Of course, the pandemic has changed how anyone can process grief and has only amplified the stress of it, according to Franco. Such was the case for Jacqueline Beatty, 32, a history professor at York College of Pennsylvania. Beatty was part of several messaging groups after learning of Ginsburg’s death — one with friends and roommates from graduate school, another with mentors, a third filled with her aunts and a cousin. Beatty, who lives alone, FaceTimed her mom, too, and they both watched the news on MSNBC — “as if we were sitting on the couch together,” she says.

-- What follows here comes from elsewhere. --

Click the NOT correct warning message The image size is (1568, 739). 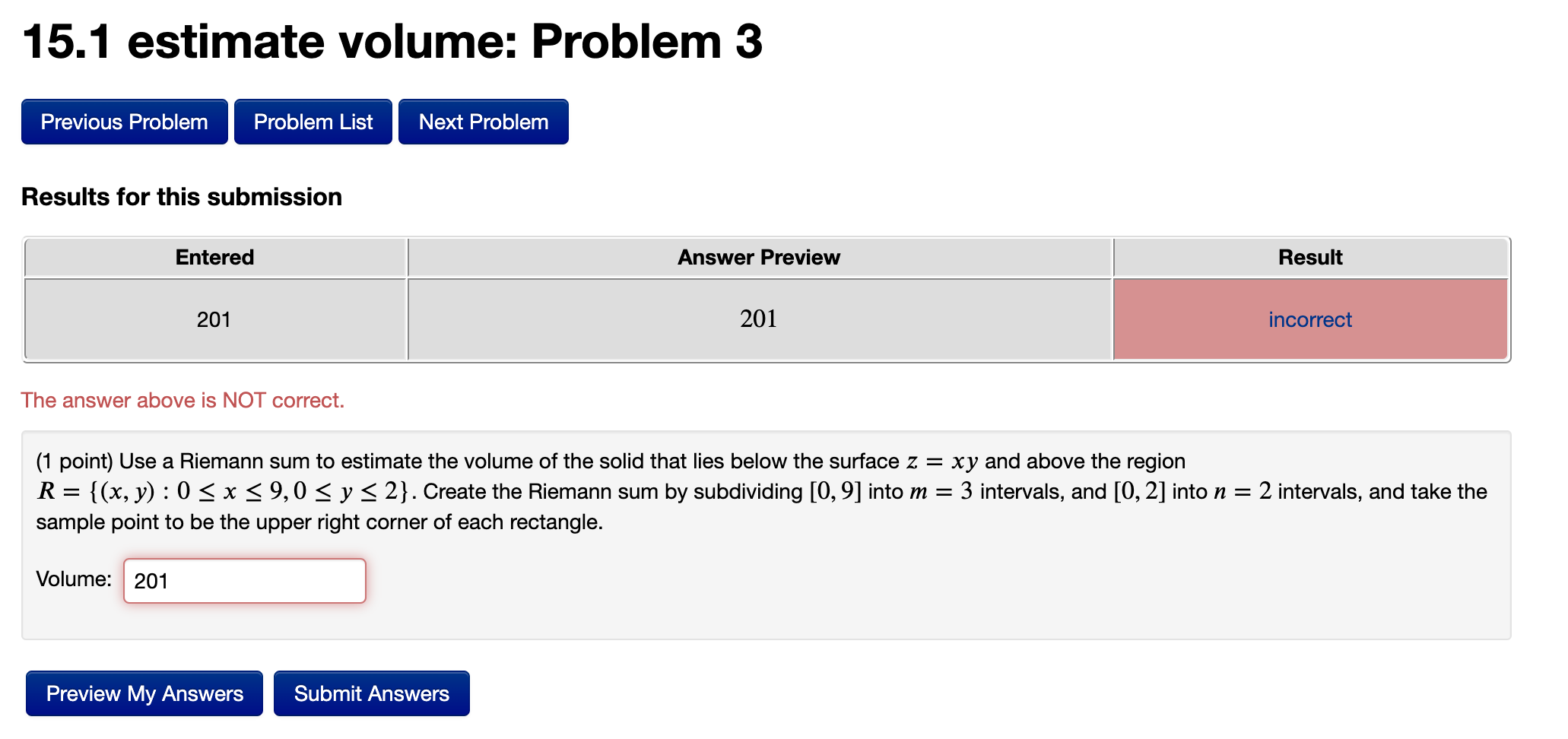pos(183,400)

But texting and FaceTiming didn’t feel like enough; being “cooped up” during the pandemic has been “very difficult,” she says. So on Sunday, she made the two-hour drive down to D.C., where she met up with a friend from graduate school. They drove to the Supreme Court together, masks on and windows down. When they got to the Supreme Court, where flowers and signs were strewn at the base of the steps, Beatty knew she had made the right decision. Being able to be in the presence of others was “necessary,” she says: “I think it was an important demonstration of what people are feeling right now — frustrated and a lack of action because of the pandemic, but we’re able to come together to honor this woman and show solidarity with one another.”
For Beatty, who studies women in the revolutionary period, leaning on her female friends throughout the weekend has brought to mind what she witnesses in her own work. “The women I study are often reliant on these groups, particularly when male patriarchal forces in their lives let them down,” she says. “So this kind of shared gender empathy really becomes their last line of defense.”

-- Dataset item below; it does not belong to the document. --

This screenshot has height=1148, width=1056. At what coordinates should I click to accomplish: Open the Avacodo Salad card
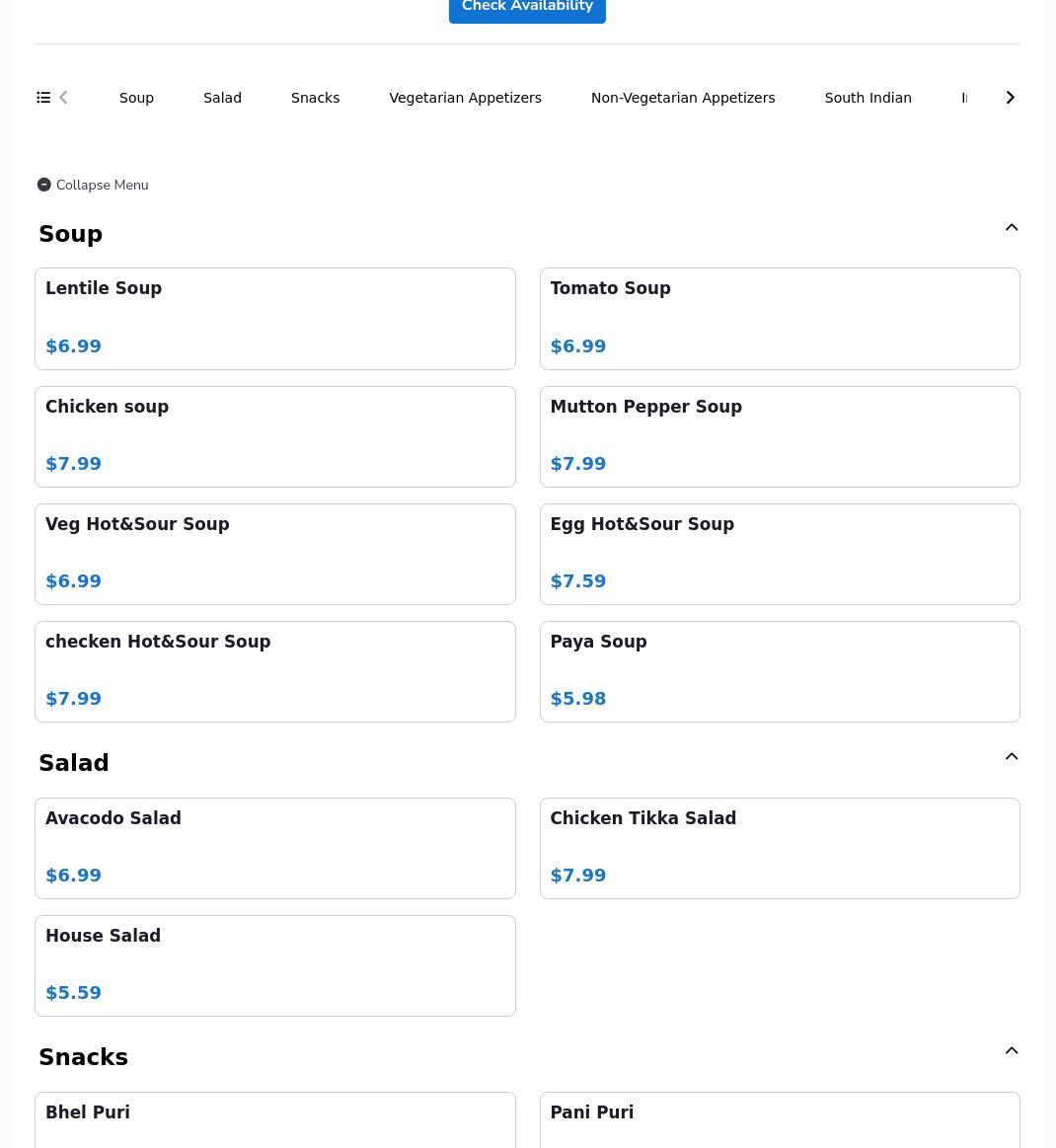pyautogui.click(x=275, y=849)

Gould was also able to process the justice’s death at a socially distanced picnic over the weekend with a friend who she’s known since preschool — another Jewish woman, like herself and Ginsburg. In the wake of Ginsburg’s death, they both learned of the Jewish belief that if someone dies on Rosh Hashanah, as Ginsburg did, they’re considered righteous.
“We were talking about just what she means to us as women and then also as Jewish women,” she says. “There’s another element to that of something we’d never seen before Ruth.”
Kelly feels grateful that she has the “Skulking Ladies” for everything, “from career advice to what throw pillows look the best,” she says. In remembering Ginsburg, she says, she only hopes that the late justice had that, too.
“It’s ironic, because it feels like many times, she walked alone,” Kelly says, pointing to the photo of Ginsburg in her law school class, where it looks like she’s the only woman “among a sea of men in suits” (she was one of nine women among 552 men when she started at Harvard Law School in 1956). In so many situations, Kelly says, it seemed Ginsburg was surrounded by men.
“I don’t know her inner life, but being in that environment, you need the support of other women,” Kelly says. “I don’t know if RBG had that, but I really hope she did.”
Editor’s Note: An earlier version of this article misstated where Ginsburg graduated law school from. We regret the error.